SELANGKUNG

1.9K 31 4
                                    

Kepala Dokter Peters dipenggal. Mengapa? Sebagai londo, ia cukup baik. Johann memperkenalkanku sebagai 'Sumarah' kepada teman-temannya, tanpa embel-embel gundik, babu, wanita simpanan, atau miliknya. Sudah menjadi rahasia di antara para pria londo mengenai kedudukan wanita pribumi di rumah mereka. Biarpun begitu, Dokter Peters tak pernah memandangku dengan tatapan kurang ajar.

Selain Johann, Dokter Peters-lah yang membuat anggapanku bahwa semua londo bersifat keji, pupus. Setidaknya, aku menganggap tak semua orang Nederland busuk atau penindas. Melalui dokter itu, aku memahami bahwa semua seburuk apa pun manusia, ia selalu punya sisi malaikat. Sebaliknya, sebaik apa pun nampaknya seseorang, ia pasti memelihara sifat iblis dalam hati.

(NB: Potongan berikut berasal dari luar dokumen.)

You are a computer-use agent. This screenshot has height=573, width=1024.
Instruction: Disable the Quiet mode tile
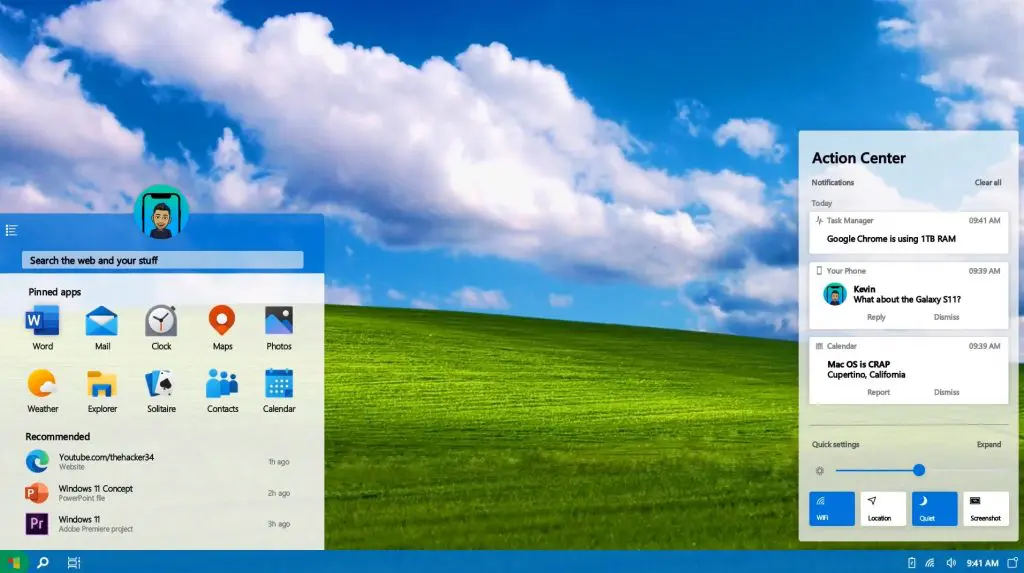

Kebaikan Dokter Peters padaku dibuktikan dengan cerita-ceritanya setelah ia melancong ke tempat jauh seperti Batavia, Buitenzorg, atau Priangan. Meski aku hanya seorang gundik, ia sudi berbagi kisah. Bagaimana aku dapat melupakan cerita-ceritanya? Bagaimana aku mampu mengenyahkan pancaran kebaikan dari matanya? Hanya ia dan Johann yang mengetahui bahwa aku mandul tanpa punya niat menyebarkan aib itu ke seluruh dunia.

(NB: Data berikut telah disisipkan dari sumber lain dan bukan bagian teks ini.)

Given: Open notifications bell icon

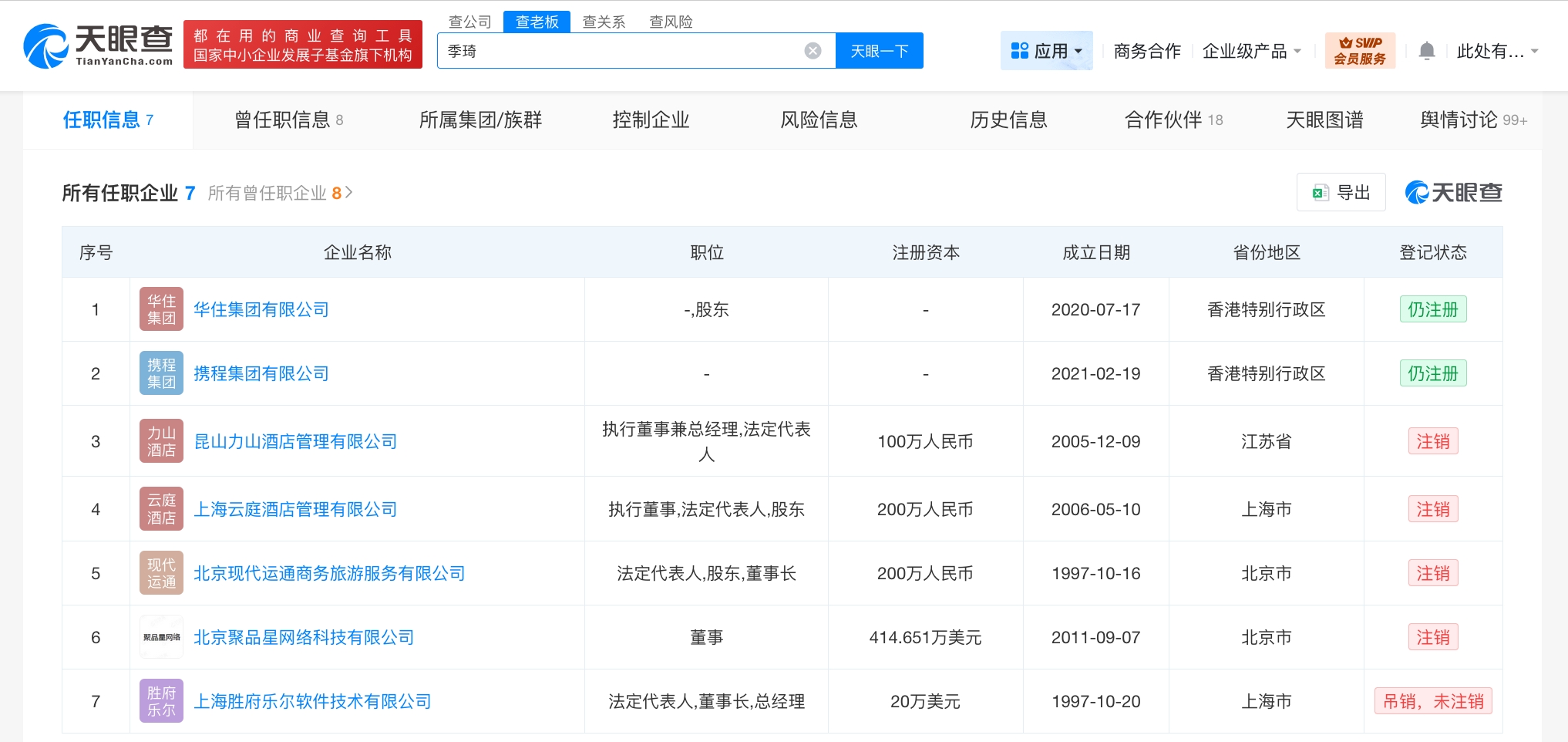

Aku yakin, orang sepertinya tak mungkin melakukan kesalahan seperti mencuri. Dokter Peters cukup terpandang. Mobil putihnya menjadi penanda status. Kebanyakan orang Semarang hanya memiliki sepeda. Saudara-saudariku banyak yang masih berjalan telanjang kaki ke mana-mana. Istri beserta anak-anaknya mengenakan pakaian mahal berenda-renda. Tiga orang babu dan dua orang jongos berdiam di rumah besar dengan pekarangan luas dipenuhi pohon sawo dan srikaya. Kudengar ia memiliki sawah di luar kota Semarang.

Ia juga tak mungkin membunuh. Theodorus Peters bukan manusia kejam. Kebaikan hati Dokter Peters telah tersebar ke penjuru kota. Ia tak hanya mengobati kaum londo, tetapi juga pribumi. Mariyem yang pernah berobat padanya bersaksi bahwa Dokter Peters sering membawakan bekal berupa uang, ketela, kain batik, atau apa saja bagi pribumi melarat. Para babu dan jongosnya nampak jauh lebih sehat dibandingkan orang lain.

Mengapa ia dibunuh?

Mengapa ia dipancung?

Apa salahnya?

Bagaimana Istri dan empat orang putra-putrinya?

Sofie Peters harus mengurus anak-anak itu seorang diri. Bayi mereka tak akan bisa melihat atau merasakan gendongan ayahnya. Mengapa? Mereka bukan keluarga banyak ulah. Mengapa Nippon keji ini mengambil kebahagiaan keluarga baik-baik? Ataukah mereka dibawa ke interniran? Satu kata baru yang menggerus keberanianku.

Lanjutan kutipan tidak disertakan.